Text for analysis:
In the present study, we analysed two different clusters of cells, CD4+ T-helper cells and CD14+ monocytes, for transcriptional profiling as both are important in modulating the immune response but have different functions and could thus have different pathways involved. T-helper cells are essential in the adaptive immunity by producing cytokines when pathogens are presented by monocytes and are therefore regulators of the immune response. Besides recruiting lymphocytes (antigen presentation), monocytes also perform phagocytosis after becoming macrophages, and are thus also important for the removal of pathogens. Although both clusters of cells are important within RA, when performing gene co-expression network analyses, no relevant modules were found in the CD14+ cells and only transcripts sequenced from CD4+ cells seems to play a role in achieving sDFR in DMARD-naive patients after initiating a tocilizumab- or methotrexate-based strategy. Other cells, such as B lymphocytes, also play an important role in auto-immune diseases and thus may contribute to the understanding of genetic variations within RA patients. However, these cells were not analysed in this study as they were not isolated because of the limited quantity of blood that had been collected at baseline and cost-related considerations.

Conclusions

In conclusion, by performing network analyses of co-expressed genes we have identified several pathways related to achieving sDFR within DMARD-naive early RA patients after initiation of tocilizumab plus methotrexate-, tocilizumab-, or methotrexate-based treatment strategies. Within each of these three strategy arms, we found different biological pathways implicating that are different networks of predisposing genes related to achieving sDFR which are dependent on the type of treatment strategy selected. In addition, we identified several important genes within the networks that could potentially act as prognostic biomarkers for RA.

Dataset content:
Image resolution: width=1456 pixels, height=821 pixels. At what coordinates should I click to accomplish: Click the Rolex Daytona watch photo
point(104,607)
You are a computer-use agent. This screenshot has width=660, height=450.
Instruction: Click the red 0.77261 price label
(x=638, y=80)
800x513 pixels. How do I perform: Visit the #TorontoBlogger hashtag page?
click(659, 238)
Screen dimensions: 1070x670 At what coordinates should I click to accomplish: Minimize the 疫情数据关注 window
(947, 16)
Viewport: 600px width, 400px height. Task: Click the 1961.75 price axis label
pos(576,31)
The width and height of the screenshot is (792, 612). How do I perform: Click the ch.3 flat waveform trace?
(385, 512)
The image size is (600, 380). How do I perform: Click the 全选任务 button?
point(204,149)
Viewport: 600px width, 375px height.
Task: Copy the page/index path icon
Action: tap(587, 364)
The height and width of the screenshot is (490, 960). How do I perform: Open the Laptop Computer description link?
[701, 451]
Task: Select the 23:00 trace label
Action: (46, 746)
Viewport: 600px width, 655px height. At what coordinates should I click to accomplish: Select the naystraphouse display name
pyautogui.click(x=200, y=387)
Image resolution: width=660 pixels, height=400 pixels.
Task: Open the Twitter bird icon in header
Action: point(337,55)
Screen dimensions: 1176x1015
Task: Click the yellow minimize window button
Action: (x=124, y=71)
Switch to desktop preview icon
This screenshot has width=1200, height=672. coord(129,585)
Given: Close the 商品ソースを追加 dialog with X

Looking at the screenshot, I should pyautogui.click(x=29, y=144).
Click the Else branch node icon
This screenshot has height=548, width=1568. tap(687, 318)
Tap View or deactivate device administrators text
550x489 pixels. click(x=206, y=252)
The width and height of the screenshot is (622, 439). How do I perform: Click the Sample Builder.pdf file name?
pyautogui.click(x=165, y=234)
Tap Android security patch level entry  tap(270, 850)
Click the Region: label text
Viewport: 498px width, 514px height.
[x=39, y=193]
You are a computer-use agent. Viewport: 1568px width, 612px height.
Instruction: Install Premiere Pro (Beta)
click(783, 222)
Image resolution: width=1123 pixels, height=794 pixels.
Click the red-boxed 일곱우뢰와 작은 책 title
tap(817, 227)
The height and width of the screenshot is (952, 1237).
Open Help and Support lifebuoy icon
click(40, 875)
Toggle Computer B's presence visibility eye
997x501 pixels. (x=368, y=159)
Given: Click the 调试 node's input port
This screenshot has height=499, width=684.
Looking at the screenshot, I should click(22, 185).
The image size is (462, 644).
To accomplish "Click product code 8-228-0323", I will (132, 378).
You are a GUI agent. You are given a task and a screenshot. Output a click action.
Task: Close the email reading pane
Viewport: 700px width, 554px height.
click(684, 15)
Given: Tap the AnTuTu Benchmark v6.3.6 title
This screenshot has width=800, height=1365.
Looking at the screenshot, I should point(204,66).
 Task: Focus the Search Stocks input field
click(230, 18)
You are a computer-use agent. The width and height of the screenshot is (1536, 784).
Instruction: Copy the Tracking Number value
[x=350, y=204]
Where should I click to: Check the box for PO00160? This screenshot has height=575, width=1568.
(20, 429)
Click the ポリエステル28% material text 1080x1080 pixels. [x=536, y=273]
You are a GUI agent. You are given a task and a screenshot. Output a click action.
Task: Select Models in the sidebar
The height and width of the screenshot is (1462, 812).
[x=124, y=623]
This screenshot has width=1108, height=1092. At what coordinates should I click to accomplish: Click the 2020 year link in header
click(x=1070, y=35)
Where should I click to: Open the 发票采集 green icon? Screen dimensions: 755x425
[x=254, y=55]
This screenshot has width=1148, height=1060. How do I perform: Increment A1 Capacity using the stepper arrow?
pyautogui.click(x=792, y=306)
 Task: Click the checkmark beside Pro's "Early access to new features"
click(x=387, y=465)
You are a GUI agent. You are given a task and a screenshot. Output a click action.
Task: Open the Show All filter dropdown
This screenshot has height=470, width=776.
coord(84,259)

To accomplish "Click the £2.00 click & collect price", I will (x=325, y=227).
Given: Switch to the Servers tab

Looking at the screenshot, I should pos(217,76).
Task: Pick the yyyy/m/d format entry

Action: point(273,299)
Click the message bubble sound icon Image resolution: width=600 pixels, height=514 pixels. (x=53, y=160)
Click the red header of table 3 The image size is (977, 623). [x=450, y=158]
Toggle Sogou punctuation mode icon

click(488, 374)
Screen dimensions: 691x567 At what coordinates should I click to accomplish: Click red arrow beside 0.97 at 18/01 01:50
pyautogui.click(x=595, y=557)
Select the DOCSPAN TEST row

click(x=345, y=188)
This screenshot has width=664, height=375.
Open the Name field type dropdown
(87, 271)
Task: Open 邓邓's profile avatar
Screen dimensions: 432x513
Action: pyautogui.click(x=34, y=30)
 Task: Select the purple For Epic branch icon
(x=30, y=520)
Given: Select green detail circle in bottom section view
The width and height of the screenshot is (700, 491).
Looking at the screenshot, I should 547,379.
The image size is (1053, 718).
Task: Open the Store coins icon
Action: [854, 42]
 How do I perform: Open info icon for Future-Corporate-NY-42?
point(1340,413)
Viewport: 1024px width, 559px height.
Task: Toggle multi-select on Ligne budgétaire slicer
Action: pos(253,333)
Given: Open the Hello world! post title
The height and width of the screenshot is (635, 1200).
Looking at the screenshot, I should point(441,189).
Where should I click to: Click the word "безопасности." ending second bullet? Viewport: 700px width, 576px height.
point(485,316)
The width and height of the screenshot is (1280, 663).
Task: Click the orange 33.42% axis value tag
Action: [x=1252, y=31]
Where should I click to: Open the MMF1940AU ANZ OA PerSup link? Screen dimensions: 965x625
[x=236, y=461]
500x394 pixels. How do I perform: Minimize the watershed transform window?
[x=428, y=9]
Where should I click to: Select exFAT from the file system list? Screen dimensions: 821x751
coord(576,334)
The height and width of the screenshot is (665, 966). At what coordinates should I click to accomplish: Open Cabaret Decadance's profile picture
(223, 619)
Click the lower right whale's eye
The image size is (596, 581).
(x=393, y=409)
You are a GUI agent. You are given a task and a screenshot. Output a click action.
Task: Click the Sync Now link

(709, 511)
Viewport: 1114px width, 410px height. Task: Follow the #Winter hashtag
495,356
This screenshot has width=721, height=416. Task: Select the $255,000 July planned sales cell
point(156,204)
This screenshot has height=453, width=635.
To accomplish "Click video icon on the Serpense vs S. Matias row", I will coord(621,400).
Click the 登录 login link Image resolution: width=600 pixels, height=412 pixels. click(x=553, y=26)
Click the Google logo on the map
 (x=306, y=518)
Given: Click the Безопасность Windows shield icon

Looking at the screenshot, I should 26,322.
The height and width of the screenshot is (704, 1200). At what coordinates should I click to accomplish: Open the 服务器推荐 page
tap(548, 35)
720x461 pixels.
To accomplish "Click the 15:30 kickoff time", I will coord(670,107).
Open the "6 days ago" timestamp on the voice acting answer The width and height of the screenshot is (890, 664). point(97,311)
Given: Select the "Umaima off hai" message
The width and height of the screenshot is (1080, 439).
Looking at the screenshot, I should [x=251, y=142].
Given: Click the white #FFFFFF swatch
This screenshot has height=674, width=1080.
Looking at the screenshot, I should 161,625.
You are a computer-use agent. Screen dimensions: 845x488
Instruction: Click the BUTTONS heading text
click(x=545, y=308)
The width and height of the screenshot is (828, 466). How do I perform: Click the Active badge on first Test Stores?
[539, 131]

Work instructions: Can you output everything in the passage on gene networks in RA patients from "In conclusion, by" down to "biomarkers for RA."? The data is separate from the passage on gene networks in RA patients.

The answer:
In conclusion, by performing network analyses of co-expressed genes we have identified several pathways related to achieving sDFR within DMARD-naive early RA patients after initiation of tocilizumab plus methotrexate-, tocilizumab-, or methotrexate-based treatment strategies. Within each of these three strategy arms, we found different biological pathways implicating that are different networks of predisposing genes related to achieving sDFR which are dependent on the type of treatment strategy selected. In addition, we identified several important genes within the networks that could potentially act as prognostic biomarkers for RA.